(Written problem A):
Count the lines in the entries below that contain the string "height", matching case exactly. Reply with the number only.

(Given text):
[start]

The next day, the musicians issued a swift social media apology via X, formerly known as Twitter. They wrote, in part: “We recognise that a comment, meant to suggest that all of The Killers’ audience and fans are ‘brothers and sisters’, could be misconstrued. We did not mean to upset anyone and apologise.”

That social media apology came the same week Tiffany Gomas apologised on Instagram for delaying an American Airlines flight; and members of the cast of the reality show Below Deck: Down Under apologised on their individual social accounts for an incident of sexual harassment that took place while filming the current season.

In a social media-centric world, apologies have become compulsory; increasingly, audiences are demanding responses from celebrities and CEOs alike to address a range of missteps, such as mass layoffs, extra-marital affairs, the use of racist or hateful language or even criminal activity.

It’s a change from the world of sterile press releases from publicity reps. Instead, public figures now use social media to convey their contrition. They intend these apologies to meet their audiences where they are – be it Instagram, YouTube, TikTok, X or even LinkedIn – with the hope the platforms will help to mimic the good faith of a face-to-face mea culpa.

Yet some experts say this practice has changed our relationship to apologies: both how to give them and how to receive them. This shift isn’t always positive, and often renders these displays of remorse ineffective.

‘Sorry’ goes social

“The era of everything being filtered through PR is over,” says Marjorie Ingall, co-author with Susan McCarthy of Sorry, Sorry, Sorry: The Case for Good Apologies. She has been tracking public apologies on her website SorryWatch since 2012. Now, she says, it’s extremely common to use social media to apologise, because it’s “the great leveller”.

After a concert in Georgia, The Killers issued an apology via X (Credit: Getty Images)

Ingall says these platforms enable public figures to respond to broad audiences, while also evoking a feeling of intimacy with their fan bases. The medium also allows the apologiser to act quickly, often without any large-scale interventions from a corporate public relations team when the news cycle moves at light speed.

Karina Schumann, an associate professor in social psychology at the University of Pittsburgh, US, feels social media has helped to create an environment of accountability – if only because it has created so much awareness of what public figures are saying and doing all the time. This is “in large part because everything about peoples’ lives is so public”, she explains. “Because of that, I think there’s less of a formal procedure around these apologies, and they’ve become almost like an everyday thing.”

Schumann says public figures have moved their “sorry” to social media because winning back a fan base is often the fastest and most strategic way to save their reputations. “They’re putting it out there to the public through this mechanism as a way to try to win favour back with the public and redeem themselves,” she says. “And because they want it to seem personal, social media feels like a fitting or appropriate medium for communicating.”

[end]

(Written problem B):
Reproduce a stretch of the text on social media apologies word for word. Begin at the words "Yet some experts" and stop after "(Credit: Getty Images)".

(Listed records):
[start]

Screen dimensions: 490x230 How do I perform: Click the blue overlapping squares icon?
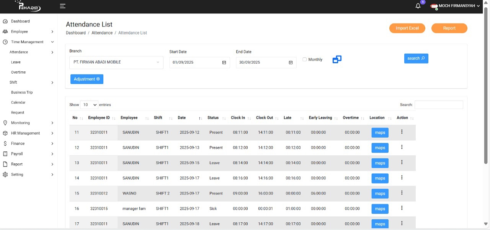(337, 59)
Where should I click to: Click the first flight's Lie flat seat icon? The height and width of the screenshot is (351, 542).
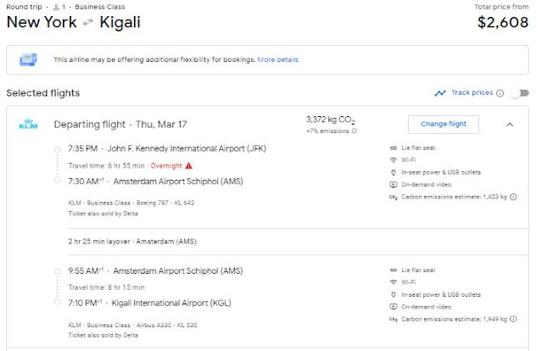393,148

[end]
[start]

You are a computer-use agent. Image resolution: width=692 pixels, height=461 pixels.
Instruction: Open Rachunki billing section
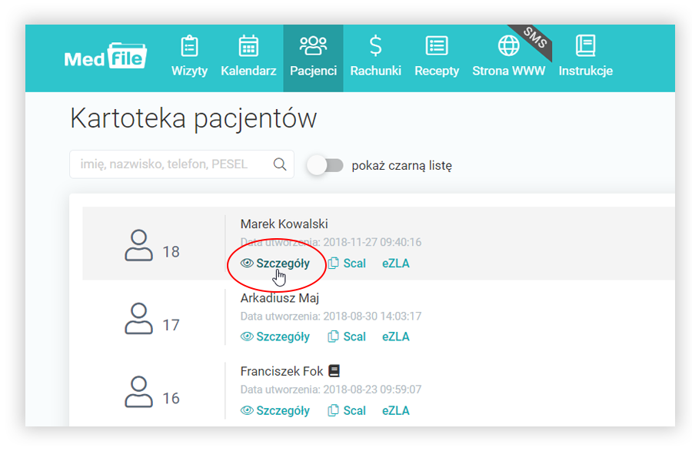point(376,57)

[end]
[start]

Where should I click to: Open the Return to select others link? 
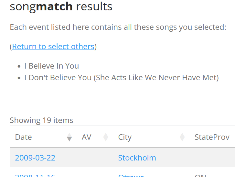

[end]

(Correct response A):
2

(Correct response B):
Yet some experts say this practice has changed our relationship to apologies: both how to give them and how to receive them. This shift isn’t always positive, and often renders these displays of remorse ineffective.

‘Sorry’ goes social

“The era of everything being filtered through PR is over,” says Marjorie Ingall, co-author with Susan McCarthy of Sorry, Sorry, Sorry: The Case for Good Apologies. She has been tracking public apologies on her website SorryWatch since 2012. Now, she says, it’s extremely common to use social media to apologise, because it’s “the great leveller”.

After a concert in Georgia, The Killers issued an apology via X (Credit: Getty Images)